Source rock evaluation was carried out based on TOC, Rock-Eval pyrolysis, and visual kerogen petrography analyses. Three kerogen types (II, II/III, and III) are distinguished in the East Beni Suef Basin, where the Abu Roash "F" Member acts as the main source rock with good to excellent source potential, oil-prone mainly type II kerogen, and immature to marginal maturity levels.
The burial history shows four depositional and erosional phases linked with the tectonic evolution of the basin. A hiatus (due to erosion or non-deposition) has occurred during the Late Eocene-Oligocene in the East Beni Suef Basin, while the West Beni Suef Basin has continued subsiding.
Sedimentation began later (Middle to Late Albian) with lower rates in the East Beni Suef Basin compared with the West Beni Suef Basin (Early Albian). The Abu Roash "F" source rock exists in the early oil window with a present-day transformation ratio of about 19% and 21% in the East and West Beni Suef Basin, respectively, while the Lower Kharita source rock, which is only recorded in the West Beni Suef Basin, has reached the late oil window with a present-day transformation ratio of about 70%.

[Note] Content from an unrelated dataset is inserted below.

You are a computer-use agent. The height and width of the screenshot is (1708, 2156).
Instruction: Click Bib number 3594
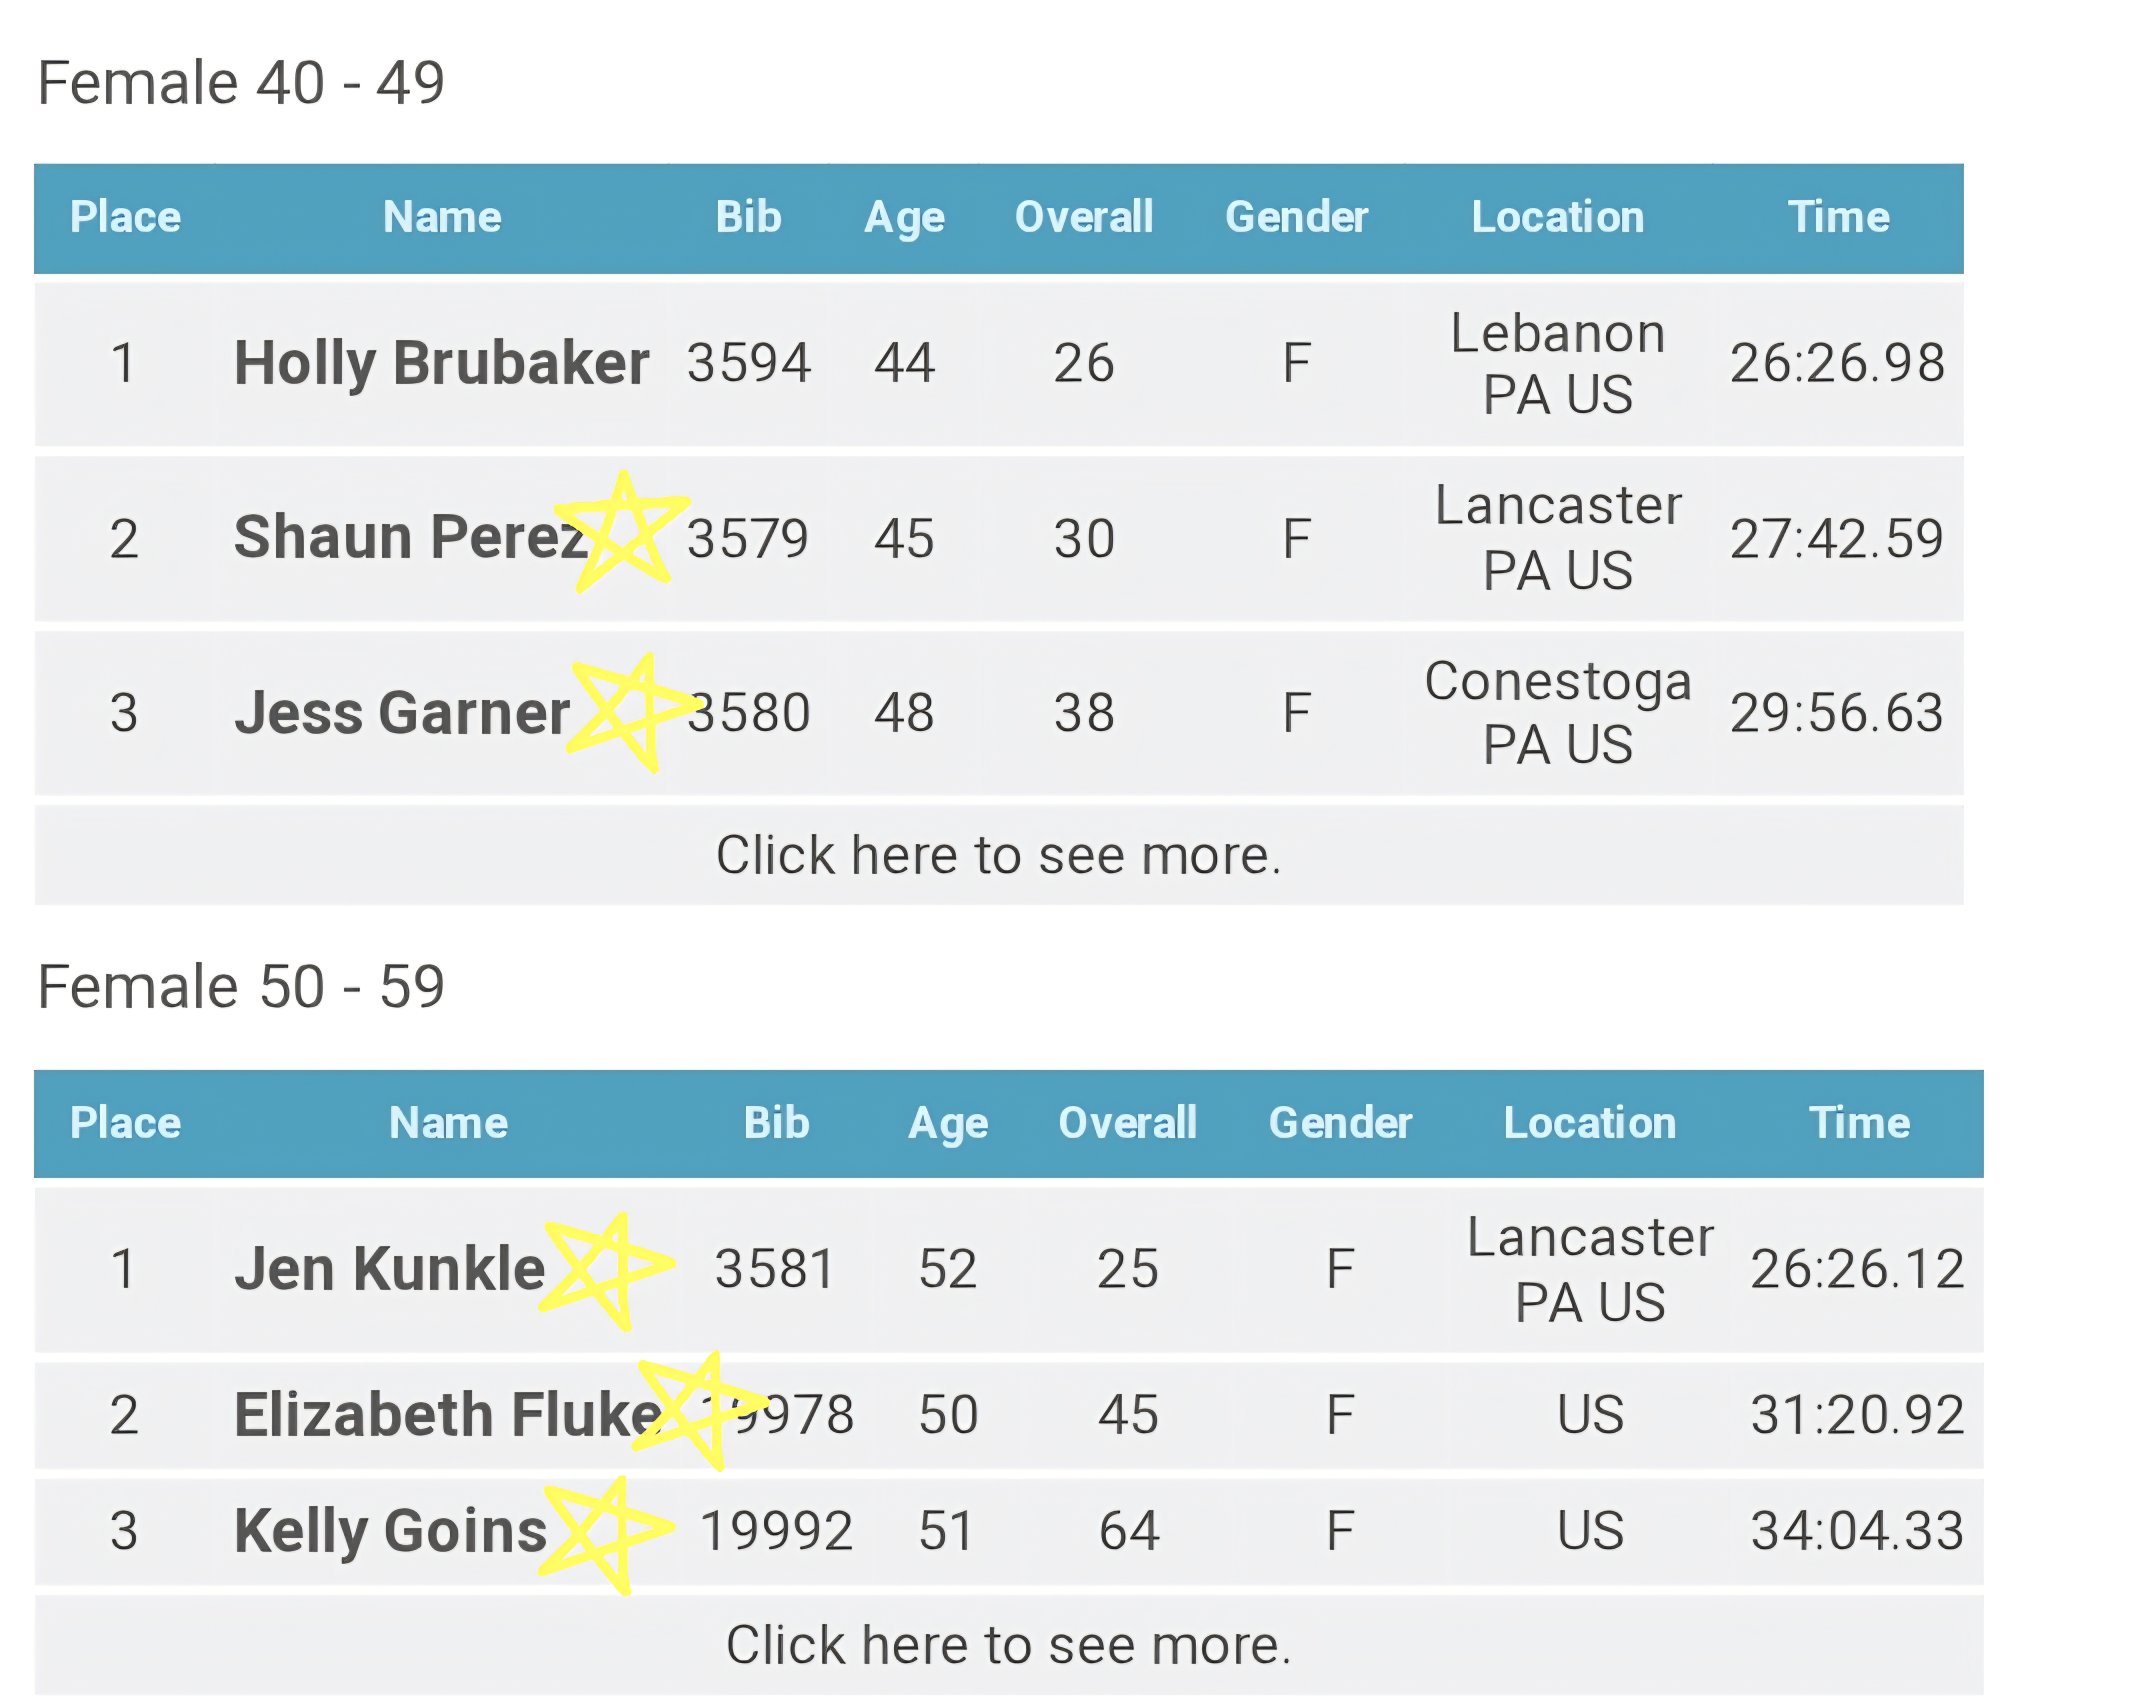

The magnitude of erosion and heat flow have proportional and mutual effects on thermal maturity.
We present three possible scenarios of basin modeling in the East Beni Suef Basin concerning the erosion from the Apollonia and Dabaa formations.
Results of this work can serve as a basis for subsequent 2D and/or 3D basin modeling, which are highly recommended to further investigate the petroleum system evolution of the Beni Suef Basin.